— What is expected —
All of the data below is to be copied again without changes.

Collected data entries:
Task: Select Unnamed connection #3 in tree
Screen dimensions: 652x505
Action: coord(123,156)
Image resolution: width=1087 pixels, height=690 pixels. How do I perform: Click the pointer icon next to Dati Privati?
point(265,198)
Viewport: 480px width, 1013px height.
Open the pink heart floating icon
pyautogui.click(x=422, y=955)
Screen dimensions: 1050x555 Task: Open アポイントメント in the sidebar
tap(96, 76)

— Answer space —
Task: Select Unnamed connection #3 in tree
Screen dimensions: 652x505
Action: coord(123,156)
Image resolution: width=1087 pixels, height=690 pixels. How do I perform: Click the pointer icon next to Dati Privati?
point(265,198)
Viewport: 480px width, 1013px height.
Open the pink heart floating icon
pyautogui.click(x=422, y=955)
Screen dimensions: 1050x555 Task: Open アポイントメント in the sidebar
tap(96, 76)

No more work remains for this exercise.